Anima is an archaic Latin word for soul, life, or rage. Animism is an umbrella term for various beliefs in which non-human spiritual beings exist alongside humanity. To some, there is not only the human soul, animals, plants, stone and geographical features (mountains, caves, bodies of water, etc), and places or specific locations, all have spirits or souls, as well as souls not tethered to bodies of mass. Some forms of animism ascribe souls to abstracts such as words, language, songs, names, emotions, and metaphors for human experience. Throughout history, many forms of animism have been heavily apotropaic; focusing on placating, appeasing, or banishing angry or malevolent spirits. Soul, life, and rage- anima seems to be a perfect fit for a root word.
The first use of the word animism in English is attributed to Sir Edward Tyler in his 1871 anthropological text “Primitive Culture”. By his definition, animism is a primitive belief in natural objects, other than humans, having souls.
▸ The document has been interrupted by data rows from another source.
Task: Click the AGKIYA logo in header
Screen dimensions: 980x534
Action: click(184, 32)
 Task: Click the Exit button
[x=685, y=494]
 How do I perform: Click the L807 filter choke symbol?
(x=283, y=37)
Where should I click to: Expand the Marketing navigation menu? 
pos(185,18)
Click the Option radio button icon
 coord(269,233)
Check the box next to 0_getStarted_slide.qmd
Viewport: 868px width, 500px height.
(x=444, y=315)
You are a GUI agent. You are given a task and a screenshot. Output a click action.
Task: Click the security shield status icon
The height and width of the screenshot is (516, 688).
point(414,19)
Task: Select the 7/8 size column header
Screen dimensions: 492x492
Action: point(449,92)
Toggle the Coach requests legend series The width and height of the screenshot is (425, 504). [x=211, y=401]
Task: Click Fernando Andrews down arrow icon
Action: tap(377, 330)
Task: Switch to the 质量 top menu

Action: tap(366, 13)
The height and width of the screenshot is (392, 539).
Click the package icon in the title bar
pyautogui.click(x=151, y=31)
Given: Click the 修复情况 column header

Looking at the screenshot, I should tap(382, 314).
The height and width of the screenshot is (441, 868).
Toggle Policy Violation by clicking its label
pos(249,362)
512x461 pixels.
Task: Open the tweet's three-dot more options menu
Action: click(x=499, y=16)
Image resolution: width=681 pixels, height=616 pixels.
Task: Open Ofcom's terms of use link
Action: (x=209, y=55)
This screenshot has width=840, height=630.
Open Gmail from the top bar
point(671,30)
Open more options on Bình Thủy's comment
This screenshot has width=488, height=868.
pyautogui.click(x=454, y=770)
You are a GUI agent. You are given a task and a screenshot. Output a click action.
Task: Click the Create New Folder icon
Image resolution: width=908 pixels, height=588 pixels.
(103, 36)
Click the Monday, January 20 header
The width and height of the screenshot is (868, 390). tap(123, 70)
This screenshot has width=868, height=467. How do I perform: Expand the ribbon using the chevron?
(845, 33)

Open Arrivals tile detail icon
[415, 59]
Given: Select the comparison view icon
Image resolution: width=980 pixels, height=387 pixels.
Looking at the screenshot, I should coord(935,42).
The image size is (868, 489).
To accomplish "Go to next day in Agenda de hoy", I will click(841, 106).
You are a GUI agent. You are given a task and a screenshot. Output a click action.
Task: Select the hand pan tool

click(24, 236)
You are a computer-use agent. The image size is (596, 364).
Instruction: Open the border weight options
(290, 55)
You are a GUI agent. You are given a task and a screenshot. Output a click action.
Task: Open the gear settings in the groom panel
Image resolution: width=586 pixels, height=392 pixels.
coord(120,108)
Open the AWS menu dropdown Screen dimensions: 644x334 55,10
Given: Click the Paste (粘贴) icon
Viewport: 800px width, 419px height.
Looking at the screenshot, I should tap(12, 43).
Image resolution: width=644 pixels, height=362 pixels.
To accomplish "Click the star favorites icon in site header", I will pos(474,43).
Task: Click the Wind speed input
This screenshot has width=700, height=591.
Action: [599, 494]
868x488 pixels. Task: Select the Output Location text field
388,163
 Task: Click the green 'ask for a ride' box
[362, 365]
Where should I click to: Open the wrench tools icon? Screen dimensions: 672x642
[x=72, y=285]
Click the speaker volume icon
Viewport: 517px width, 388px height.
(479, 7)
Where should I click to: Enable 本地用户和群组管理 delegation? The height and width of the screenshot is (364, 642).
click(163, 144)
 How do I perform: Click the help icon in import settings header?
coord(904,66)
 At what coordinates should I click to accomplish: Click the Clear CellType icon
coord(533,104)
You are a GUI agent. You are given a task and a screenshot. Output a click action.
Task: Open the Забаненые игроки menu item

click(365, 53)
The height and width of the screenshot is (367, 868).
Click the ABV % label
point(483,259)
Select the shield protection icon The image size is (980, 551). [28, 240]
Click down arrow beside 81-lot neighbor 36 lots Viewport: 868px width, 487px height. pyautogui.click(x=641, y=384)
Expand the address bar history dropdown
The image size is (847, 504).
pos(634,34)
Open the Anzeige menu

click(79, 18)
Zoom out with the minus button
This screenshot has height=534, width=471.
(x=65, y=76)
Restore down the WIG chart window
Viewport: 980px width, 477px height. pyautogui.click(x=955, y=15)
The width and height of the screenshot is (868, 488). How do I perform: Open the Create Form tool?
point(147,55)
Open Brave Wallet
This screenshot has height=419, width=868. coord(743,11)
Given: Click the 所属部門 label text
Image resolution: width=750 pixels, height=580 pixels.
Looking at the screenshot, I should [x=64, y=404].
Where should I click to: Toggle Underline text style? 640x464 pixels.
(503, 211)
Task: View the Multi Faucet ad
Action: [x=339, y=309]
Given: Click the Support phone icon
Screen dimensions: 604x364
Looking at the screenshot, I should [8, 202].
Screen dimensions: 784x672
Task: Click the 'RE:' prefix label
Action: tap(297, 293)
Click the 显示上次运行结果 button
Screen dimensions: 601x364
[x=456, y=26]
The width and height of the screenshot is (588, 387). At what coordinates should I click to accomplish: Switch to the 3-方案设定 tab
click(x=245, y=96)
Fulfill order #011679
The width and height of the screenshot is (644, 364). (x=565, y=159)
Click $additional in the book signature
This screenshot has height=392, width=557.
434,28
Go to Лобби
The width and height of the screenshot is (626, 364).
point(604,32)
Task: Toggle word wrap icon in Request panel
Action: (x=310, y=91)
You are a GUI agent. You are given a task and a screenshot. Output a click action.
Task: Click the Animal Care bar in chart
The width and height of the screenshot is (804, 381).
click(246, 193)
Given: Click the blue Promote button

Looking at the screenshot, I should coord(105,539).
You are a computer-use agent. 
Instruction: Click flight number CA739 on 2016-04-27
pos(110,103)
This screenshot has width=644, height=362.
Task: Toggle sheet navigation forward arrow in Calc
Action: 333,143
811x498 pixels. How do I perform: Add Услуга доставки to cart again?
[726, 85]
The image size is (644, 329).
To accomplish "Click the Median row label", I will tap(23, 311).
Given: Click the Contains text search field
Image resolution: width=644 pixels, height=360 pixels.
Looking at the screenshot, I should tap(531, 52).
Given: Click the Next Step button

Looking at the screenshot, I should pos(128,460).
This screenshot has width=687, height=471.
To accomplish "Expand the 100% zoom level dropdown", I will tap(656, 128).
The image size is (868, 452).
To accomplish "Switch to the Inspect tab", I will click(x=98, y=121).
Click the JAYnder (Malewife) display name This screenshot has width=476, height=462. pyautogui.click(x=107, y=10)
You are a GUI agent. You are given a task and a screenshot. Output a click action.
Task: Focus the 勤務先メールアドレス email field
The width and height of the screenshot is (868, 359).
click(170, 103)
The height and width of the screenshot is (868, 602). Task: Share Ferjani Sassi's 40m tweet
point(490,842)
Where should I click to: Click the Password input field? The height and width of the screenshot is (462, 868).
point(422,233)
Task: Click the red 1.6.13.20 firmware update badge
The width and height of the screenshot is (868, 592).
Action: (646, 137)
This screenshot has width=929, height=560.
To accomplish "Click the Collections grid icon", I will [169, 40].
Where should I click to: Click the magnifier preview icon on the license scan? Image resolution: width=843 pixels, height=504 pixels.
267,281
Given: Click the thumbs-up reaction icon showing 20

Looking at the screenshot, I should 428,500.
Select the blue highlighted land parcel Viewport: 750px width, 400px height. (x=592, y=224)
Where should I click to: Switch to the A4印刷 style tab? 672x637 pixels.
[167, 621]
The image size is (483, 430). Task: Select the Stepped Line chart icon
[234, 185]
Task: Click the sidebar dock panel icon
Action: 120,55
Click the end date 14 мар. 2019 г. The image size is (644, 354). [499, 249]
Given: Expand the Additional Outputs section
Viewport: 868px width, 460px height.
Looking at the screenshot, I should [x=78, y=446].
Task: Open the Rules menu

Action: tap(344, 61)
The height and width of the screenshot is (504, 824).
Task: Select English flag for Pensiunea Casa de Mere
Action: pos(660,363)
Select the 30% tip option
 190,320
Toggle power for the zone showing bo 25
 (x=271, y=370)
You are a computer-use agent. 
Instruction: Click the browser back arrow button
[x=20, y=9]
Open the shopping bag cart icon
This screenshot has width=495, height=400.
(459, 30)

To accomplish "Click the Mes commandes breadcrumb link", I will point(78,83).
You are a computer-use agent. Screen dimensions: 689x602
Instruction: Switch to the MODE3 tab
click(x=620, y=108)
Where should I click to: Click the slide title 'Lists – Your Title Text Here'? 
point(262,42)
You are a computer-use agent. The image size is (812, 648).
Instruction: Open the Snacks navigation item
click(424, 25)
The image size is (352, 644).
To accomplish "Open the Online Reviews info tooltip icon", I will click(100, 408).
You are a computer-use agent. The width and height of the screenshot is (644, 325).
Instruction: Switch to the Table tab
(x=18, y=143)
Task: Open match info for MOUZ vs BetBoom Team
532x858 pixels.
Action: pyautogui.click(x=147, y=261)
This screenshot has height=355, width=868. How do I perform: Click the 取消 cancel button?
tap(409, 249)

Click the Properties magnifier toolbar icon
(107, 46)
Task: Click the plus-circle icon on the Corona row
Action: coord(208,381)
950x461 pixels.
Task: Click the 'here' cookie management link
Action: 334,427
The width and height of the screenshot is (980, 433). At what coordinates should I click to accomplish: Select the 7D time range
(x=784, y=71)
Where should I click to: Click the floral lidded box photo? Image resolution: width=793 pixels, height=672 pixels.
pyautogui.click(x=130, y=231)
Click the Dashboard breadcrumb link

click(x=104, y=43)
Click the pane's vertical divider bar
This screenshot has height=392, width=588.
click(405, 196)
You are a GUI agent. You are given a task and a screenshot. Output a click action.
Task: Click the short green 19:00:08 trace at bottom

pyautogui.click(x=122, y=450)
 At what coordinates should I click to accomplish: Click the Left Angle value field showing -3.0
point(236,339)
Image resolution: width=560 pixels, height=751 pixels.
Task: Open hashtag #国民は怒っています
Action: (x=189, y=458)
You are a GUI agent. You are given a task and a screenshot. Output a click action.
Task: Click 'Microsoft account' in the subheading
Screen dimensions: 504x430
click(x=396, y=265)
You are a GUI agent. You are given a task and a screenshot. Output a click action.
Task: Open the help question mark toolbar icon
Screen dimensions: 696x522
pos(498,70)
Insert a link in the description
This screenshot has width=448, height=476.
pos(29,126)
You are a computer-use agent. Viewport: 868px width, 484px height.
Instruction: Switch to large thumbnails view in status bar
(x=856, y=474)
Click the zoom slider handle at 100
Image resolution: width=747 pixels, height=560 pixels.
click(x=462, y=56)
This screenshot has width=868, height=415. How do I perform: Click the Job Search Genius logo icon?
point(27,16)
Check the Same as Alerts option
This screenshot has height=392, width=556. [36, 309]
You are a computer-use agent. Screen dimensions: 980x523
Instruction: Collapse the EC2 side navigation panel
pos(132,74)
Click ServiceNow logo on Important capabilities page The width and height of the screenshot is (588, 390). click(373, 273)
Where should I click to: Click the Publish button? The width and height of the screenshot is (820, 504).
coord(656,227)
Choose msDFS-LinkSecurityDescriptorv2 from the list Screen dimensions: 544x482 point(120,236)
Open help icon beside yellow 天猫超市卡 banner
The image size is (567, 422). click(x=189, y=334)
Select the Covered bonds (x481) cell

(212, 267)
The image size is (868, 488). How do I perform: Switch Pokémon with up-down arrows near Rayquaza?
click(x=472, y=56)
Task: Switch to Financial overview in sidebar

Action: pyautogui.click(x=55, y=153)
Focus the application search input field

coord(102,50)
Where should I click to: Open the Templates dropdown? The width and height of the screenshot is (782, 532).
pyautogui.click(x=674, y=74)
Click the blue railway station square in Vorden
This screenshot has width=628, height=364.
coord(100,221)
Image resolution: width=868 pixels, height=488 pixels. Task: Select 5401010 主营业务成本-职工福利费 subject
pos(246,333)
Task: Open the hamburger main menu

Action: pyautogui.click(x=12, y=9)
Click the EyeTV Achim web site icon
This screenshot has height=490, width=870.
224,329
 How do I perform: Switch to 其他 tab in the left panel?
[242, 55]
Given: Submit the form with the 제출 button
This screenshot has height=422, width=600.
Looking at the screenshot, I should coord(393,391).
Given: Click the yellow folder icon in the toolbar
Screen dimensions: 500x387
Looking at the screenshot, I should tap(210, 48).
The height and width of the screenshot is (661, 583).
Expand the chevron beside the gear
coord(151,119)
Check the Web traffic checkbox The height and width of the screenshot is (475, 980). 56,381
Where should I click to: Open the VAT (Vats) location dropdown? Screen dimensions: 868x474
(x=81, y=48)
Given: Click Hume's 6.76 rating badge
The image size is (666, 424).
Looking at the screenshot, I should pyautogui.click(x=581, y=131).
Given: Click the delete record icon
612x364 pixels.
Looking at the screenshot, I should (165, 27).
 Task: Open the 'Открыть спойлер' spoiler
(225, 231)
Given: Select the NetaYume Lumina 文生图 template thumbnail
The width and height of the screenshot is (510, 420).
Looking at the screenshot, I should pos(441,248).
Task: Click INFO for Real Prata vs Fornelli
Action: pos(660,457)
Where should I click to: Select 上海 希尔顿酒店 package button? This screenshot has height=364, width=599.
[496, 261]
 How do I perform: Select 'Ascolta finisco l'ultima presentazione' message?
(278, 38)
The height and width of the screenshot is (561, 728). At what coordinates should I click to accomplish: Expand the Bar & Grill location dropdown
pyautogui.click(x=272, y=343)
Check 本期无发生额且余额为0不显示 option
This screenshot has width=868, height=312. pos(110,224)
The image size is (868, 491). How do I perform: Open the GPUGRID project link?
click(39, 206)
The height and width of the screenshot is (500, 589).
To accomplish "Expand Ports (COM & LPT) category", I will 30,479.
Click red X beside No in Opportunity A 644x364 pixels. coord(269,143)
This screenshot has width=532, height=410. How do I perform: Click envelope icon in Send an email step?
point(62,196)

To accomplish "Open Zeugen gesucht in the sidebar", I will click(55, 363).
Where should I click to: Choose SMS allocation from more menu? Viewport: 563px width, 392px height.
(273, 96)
While he viewed animism as childish and primitive, he cannot deny that forms of animism are found the world over. Many to this day are still animists, though not all agree with his initial definition.
I am one of a growing number of persons who defines as an urban animist. We do not believe that spirits/spiritual life is only found in pristine wilderness. To define what is natural by what is untouched by man is inherently not animism. Humanity is a unique, but equal part of nature, we and our inventions are natural. We do not view urban communities as separate from or devoid of nature. Urban places and the unique cultures therein are made of and full of spirits of their own. Urban animism is a highly individualistic belief structure and/or praxis based around ones own urban locale and spirits.
I am an urban animist. After this post, please note that when I refer to urban animism, I will be referring to only my own beliefs and practices.